Previously documented decreases in level 4 and increases in level 3 studies at both POSNA5 and in pediatric orthopaedic journals13 in the early 2000s were associated with no significant changes in the proportion of level 1 or 2 studies. Our findings represent a continuation of this trend, potentially indicating that authors are developing higher quality retrospective study designs by utilizing control groups to elevate level IV evidence to level III. While we did observe an increase in the total number of prospective and randomized controlled trials, the overall proportion did not increase.
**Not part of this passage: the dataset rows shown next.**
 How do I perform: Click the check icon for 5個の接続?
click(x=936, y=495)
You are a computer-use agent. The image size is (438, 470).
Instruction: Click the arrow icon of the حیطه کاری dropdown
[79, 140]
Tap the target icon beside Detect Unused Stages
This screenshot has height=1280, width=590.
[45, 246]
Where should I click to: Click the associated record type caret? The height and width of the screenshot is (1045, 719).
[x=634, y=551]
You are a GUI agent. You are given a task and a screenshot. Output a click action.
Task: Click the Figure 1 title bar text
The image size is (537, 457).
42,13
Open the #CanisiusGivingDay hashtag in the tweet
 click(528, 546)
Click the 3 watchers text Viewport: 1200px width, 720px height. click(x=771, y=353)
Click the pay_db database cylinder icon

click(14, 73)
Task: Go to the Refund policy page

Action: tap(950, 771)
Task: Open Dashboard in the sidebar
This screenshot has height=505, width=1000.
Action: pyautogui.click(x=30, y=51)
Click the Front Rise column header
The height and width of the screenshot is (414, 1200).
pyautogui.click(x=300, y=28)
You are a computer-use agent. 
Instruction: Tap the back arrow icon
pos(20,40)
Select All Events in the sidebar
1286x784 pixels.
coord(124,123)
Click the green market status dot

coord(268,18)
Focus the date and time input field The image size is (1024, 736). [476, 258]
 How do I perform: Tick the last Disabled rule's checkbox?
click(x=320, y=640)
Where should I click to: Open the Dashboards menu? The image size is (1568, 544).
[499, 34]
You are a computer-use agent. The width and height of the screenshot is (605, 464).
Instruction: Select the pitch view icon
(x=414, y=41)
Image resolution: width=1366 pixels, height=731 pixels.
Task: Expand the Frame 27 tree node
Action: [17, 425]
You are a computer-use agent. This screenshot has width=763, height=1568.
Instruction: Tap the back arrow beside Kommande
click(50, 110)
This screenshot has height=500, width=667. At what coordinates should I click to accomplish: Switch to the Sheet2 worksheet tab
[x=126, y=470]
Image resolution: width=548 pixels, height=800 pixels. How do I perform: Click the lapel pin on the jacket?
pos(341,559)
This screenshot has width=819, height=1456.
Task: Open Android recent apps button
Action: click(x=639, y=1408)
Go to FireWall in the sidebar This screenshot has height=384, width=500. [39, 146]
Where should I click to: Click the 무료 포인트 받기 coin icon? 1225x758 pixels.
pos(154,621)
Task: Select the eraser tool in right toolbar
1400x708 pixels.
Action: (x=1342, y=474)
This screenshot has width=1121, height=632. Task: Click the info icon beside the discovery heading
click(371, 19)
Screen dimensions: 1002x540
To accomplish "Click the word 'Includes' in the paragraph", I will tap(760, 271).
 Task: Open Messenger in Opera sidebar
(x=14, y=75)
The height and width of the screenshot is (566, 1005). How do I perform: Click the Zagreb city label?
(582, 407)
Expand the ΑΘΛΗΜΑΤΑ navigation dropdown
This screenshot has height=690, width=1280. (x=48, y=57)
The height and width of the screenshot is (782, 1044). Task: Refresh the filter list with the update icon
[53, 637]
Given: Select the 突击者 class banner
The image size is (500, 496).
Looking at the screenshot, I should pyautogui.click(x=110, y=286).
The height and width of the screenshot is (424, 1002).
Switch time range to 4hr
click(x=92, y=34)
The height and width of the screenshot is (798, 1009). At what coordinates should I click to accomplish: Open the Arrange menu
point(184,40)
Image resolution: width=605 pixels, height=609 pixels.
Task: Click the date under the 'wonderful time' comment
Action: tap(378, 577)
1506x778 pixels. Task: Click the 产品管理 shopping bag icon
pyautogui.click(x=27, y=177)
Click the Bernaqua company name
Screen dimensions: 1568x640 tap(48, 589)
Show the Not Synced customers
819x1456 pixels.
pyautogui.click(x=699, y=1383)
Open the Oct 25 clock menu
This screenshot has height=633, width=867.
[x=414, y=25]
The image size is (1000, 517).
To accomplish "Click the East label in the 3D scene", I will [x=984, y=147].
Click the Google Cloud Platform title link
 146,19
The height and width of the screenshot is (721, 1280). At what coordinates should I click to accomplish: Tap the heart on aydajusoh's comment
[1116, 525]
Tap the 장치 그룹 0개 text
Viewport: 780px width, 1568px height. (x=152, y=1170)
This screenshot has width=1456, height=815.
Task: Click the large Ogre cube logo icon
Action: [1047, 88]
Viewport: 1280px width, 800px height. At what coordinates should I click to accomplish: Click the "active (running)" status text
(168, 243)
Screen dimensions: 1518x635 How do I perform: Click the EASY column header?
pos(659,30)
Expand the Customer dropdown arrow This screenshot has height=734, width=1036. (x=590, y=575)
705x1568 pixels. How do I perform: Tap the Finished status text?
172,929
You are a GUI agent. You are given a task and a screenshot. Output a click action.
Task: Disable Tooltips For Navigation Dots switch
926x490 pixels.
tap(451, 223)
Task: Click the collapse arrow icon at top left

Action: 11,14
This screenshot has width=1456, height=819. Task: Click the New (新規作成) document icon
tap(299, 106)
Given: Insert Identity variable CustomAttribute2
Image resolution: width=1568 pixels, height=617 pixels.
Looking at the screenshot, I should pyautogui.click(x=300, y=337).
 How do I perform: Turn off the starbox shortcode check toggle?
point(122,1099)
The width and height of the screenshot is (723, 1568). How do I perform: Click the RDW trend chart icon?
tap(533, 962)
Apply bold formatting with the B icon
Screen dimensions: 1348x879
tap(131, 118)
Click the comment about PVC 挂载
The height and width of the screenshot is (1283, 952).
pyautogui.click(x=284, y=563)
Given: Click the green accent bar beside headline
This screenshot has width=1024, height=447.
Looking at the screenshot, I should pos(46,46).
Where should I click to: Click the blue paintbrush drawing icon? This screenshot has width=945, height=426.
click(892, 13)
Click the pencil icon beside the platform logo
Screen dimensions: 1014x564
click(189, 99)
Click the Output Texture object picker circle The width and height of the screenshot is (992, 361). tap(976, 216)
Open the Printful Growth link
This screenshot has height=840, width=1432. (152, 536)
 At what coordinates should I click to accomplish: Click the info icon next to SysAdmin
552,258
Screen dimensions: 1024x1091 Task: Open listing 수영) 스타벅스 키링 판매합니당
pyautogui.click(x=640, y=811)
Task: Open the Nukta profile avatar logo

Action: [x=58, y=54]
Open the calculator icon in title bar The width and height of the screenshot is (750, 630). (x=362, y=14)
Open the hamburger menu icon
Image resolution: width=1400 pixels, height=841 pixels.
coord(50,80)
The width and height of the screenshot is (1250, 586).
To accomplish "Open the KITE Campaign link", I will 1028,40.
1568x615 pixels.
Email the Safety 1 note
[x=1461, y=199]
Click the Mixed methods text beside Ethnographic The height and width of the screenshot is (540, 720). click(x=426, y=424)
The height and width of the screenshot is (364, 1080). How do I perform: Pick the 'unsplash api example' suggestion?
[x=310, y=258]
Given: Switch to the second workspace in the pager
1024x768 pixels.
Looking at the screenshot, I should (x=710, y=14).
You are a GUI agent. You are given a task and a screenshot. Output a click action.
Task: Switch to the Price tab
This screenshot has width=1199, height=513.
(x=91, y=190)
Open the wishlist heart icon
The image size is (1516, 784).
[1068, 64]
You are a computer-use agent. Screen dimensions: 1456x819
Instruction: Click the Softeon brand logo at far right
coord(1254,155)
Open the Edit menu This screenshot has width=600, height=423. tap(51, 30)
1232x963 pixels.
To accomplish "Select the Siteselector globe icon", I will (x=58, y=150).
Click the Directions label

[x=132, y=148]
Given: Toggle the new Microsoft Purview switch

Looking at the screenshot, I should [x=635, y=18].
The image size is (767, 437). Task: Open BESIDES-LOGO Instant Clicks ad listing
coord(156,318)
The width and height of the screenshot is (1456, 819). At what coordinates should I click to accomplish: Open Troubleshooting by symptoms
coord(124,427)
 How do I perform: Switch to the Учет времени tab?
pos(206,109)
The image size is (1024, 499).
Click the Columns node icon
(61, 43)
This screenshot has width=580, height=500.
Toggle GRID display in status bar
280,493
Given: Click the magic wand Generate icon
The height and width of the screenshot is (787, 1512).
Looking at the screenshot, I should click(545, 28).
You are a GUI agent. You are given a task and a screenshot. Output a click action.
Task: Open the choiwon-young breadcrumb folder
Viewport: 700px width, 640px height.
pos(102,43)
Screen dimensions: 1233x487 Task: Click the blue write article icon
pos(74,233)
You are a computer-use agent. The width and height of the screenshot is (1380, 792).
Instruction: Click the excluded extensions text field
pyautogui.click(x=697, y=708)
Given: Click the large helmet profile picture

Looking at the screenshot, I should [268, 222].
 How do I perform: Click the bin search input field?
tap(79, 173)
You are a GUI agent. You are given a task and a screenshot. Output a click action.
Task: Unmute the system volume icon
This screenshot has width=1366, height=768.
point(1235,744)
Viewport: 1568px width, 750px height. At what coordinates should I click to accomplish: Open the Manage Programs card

This is likely due to the difficulty and time investment needed to conduct level 1 and 2 studies.5

In addition to making quality improvements to clinical care, many orthopaedic surgeons value research contributions given the importance of research productivity to academic progression.1416 While many orthopaedic conferences boast high rates of publication overall,2,1722 higher level of evidence studies tend to have a higher chance of publication, thus incentivizing orthopaedic surgeons to produce higher quality study designs.12 Additionally, a larger number of patients allow for greater power to detect differences between comparison groups23 and may lead to a higher rates of publication.24 Despite increasing availability and the use of large nationwide databases in adult orthopaedic surgery research,25,26 presentations using databases were not demonstrated to be increasing at POSNA. Reasons for these study types not being utilized in pediatric orthopaedic research should be explored.

Our study also observed a significant decrease in the proportion of studies focused on spine-related topics. While the field of pediatric spine research has continued to increase,27 this observed decline likely represents an attempt to include research from subspecialties across pediatrics including smaller subspecialties that continue to have clinical importance for orthopaedic providers.

Several limitations should be noted for this study. Level of evidence is not a perfect method for assessing the quality of research,28,29 with some of the most impactful and frequently cited studies in orthopaedic surgery classified as level 3 and 4.3033 Additionally, basic science, cadaveric studies, and animal studies are unable to be classified using the LOE system but may still provide valuable clinical information for providers. However, it remains a widely instituted system for categorizing the methodology of a clinical manuscript or presentation. While we observed a statistical increase in the level of evidence presented, the actual difference in the relevance of information presented remains in question. By including other quality metrics, such as multicenter collaboration and number of patients studied, we hoped to better assess quality of research. Additionally, our investigation was limited to the POSNA annual meeting and may not accurately reflect trends across the entire field of pediatric orthopaedic surgery.

Despite the increasing number of presentations given at POSNA annual meetings in recent years, there has been a significant improvement in both the level of evidence and the proportion of multicenter collaboration. Further work should be directed towards promoting multicenter collaboration across all pediatric subspecialties, the usage of nationwide databases, and the development of prospective study designs.


No funding was received for this project. The authors have no conflicts of interest to report.